I don’t bother to read this one, since I know what it says. But at the end of the letters is the button, also hidden from sight, that I depress, triggering a thick cement door to swing open on a gust of breeze. We swiftly step inside before it closes just as fast. Every year or two, a new pledge doesn’t move quick enough, and it’s a bloody mess—one that is my lot to clean up—and a true shame.

As soon as the door seals shut behind us, the secret, god-made chambers that make up our den are immediately illuminated by lanterns blazing with a blue fire that never dies. Fire, it is said, that Hermes gifted the Order to light our dens all over the world.

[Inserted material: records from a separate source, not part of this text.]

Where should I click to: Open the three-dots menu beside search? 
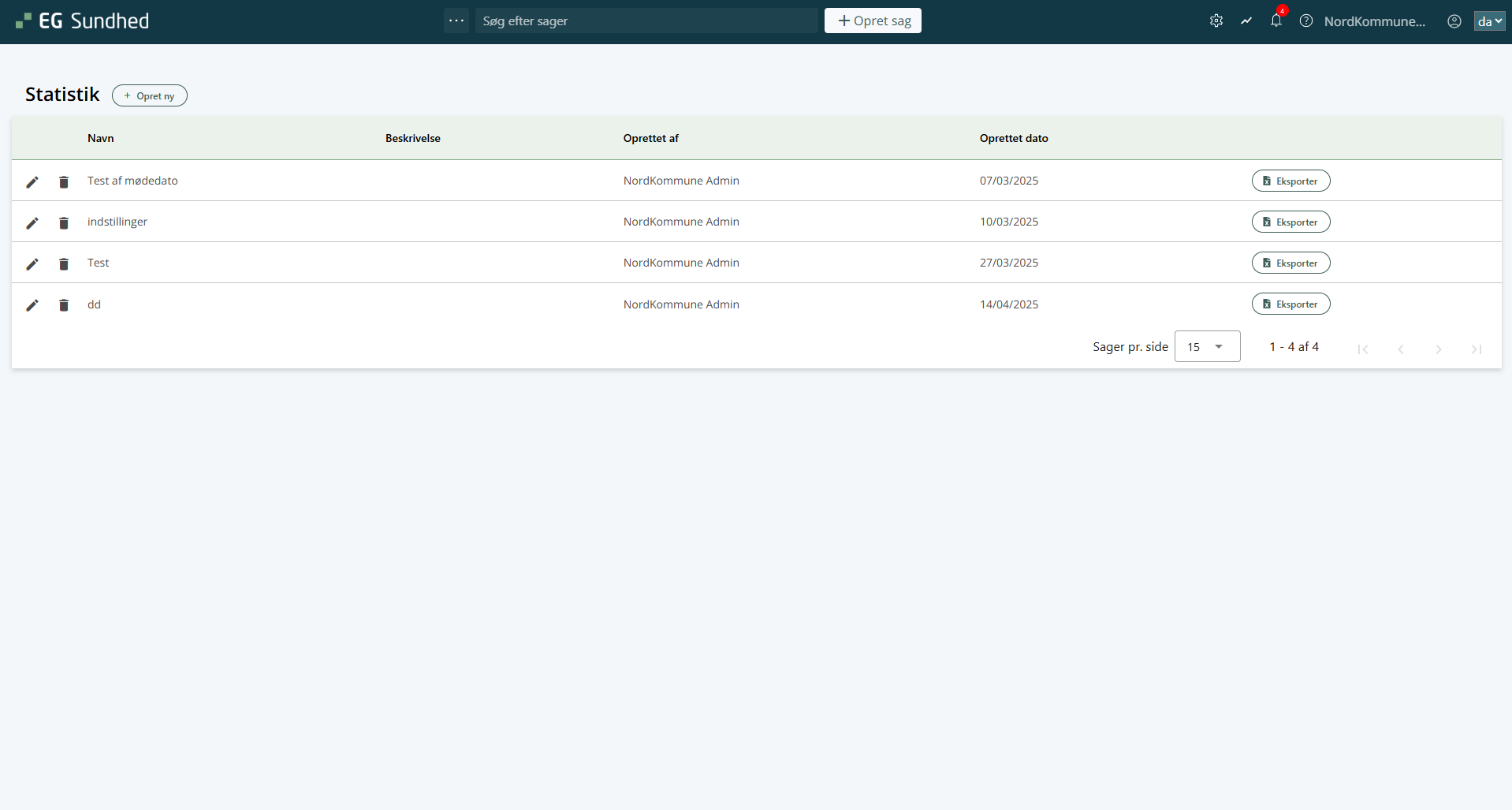pos(456,21)
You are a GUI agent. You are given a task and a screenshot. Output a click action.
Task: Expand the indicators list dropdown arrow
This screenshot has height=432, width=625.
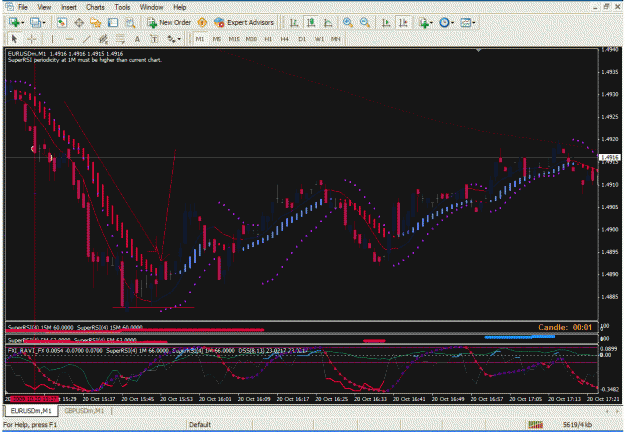tap(431, 23)
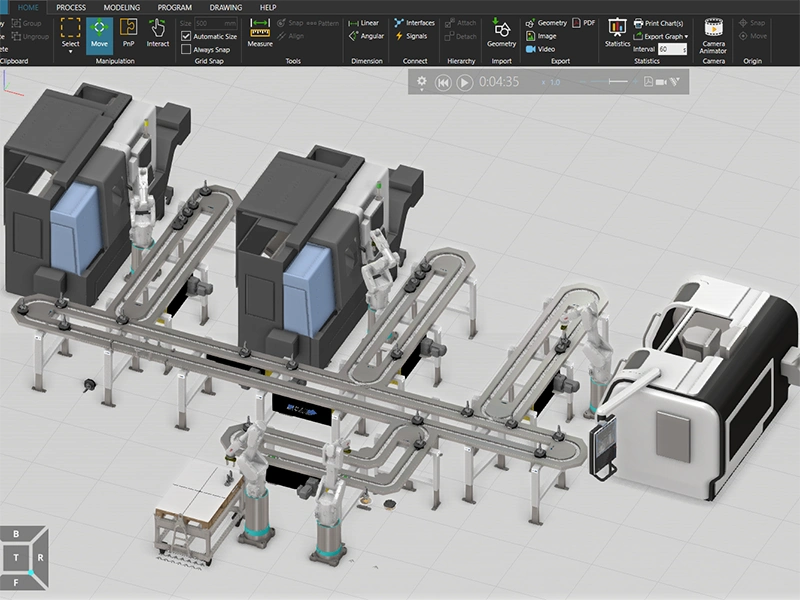Image resolution: width=800 pixels, height=600 pixels.
Task: Export to PDF from the ribbon
Action: (x=583, y=22)
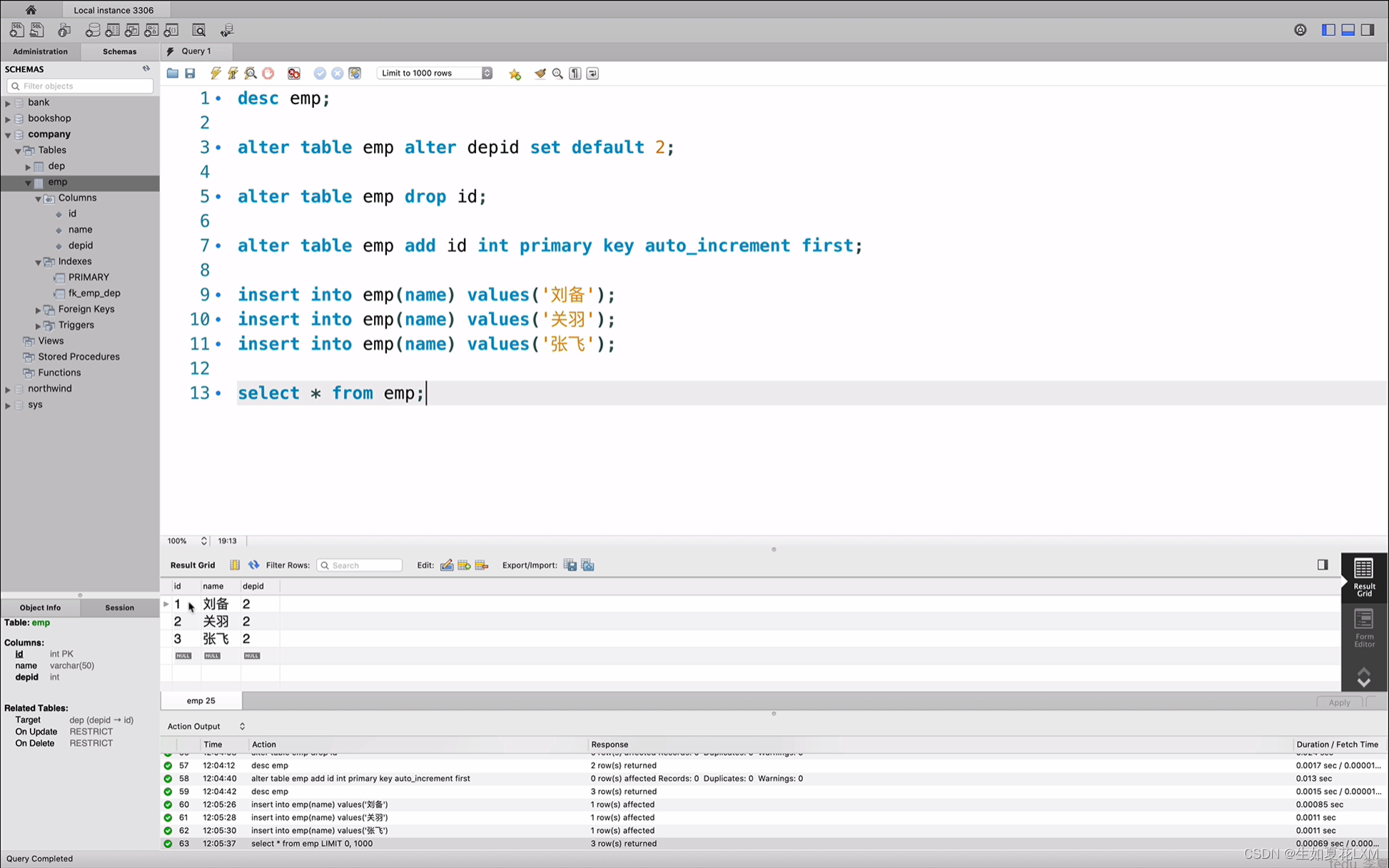Switch to the Administration tab
1389x868 pixels.
click(40, 51)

Boone turns the phone back on.

“You get a signal down here?” I ask.

“I stole Felix’s wifi password.” He sets it on the floor as we both stop to take off the boots.

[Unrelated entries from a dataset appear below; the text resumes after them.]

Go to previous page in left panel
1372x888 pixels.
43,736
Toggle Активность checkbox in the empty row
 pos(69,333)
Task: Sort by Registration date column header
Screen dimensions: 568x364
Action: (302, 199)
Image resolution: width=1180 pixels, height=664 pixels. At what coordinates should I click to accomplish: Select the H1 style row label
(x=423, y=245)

When I’m done, I put mine and the flashlight on the shelves available for all the pledges to use as we come and go. Boone’s still struggling with his, and I study his downbent head. He didn’t have to help me play keep-away with Chance.

He glances at the phone. “Looks like Hermes made his choice.”

I swallow before asking, “A thief?”

Boone squints at the screen, then shakes his head. “Zai Aridam?”

I pause at that. “Where have I heard that name before?”

He flips the phone around to show me, and sure enough, that name is scrolling across the image, and it finally clicks why it’s familiar. In the last Crucible, a hundred years ago, a man named Mathias Aridam was Zeus’ pick. He never returned. Actually, not a single mortal returned from that one. But their families were all blessed beyond measure.

Aridam. That family took their blessing and moved away from anyone who knew them. This can’t be a coincidence, can it?

“That’s all of them,” Boone says. “I hope they each return home at the end.”

He’s likely in the minority there, as we were still enjoying the result of so many blessings bestowed when no one returned from the last Crucible. I don’t say that out loud.

“Ready?” Boone gets to his feet.

I take a deep breath. “Sure. Why not?”

My stomach sinks when it looks like he’s about to answer my absolutely rhetorical question, but a shock of screams bursts from the phone’s speakers and we both glance down.

“What the—” We stare at the screen.

“Merciful hells,” I mutter.

Zeus’ temple now has a massive, billowing column of red flame out front, pouring black smoke into the skies. Only one god would use that as an entrance.

Hades.

I bet he was scoping out the temple earlier just for this. Of course that would be my luck. The one time I’ve gone anywhere near that forsaken place in all my life, I run into him.

“What is he up to now?” I mutter, ignoring the questioning glance Boone shoots me.

“Greetings, living mortals.” Hades’ voice doesn’t boom. It flows. My stomach clenches in stark recognition of that distinctive fathomless slide of a voice.

“As you all know, I have lost a dear one recently—my lovely Persephone.”

I squeeze my eyes shut at that.

Persephone. His darkly, obsessively beloved queen—Persephone.

His dead queen.

I shiver.

“In her honor…I, too, shall choose a champion,” he announces.

Holy shit. Hades doesn’t participate in the Crucible. Technically, he’s not even part of the major Olympians. Here in the Overworld, rumor has it that because he’s already King of the Underworld, the others in this pantheon don’t want to give him even more power, so he’s not allowed to become King of the Gods in Olympus as well.

A heave of murmurs rips through the crowds around the temple loud enough that the live feed picks it up.

And the mortal he picks. To be chosen by the god of death…yikes. I don’t care exactly what it is the gods have those people doing as champions—but that particular mortal is going to be so screwed.

Hades offers the crowds a slow smile. “And I shall choose…”

Suddenly, thick black smoke swirls around my feet, filling the chamber, and an immediate, knowing dread tries to tear a hole in my stomach. I jerk my head up to stare at Boone, who stares back with dawning horror widening his eyes. “Lyra?”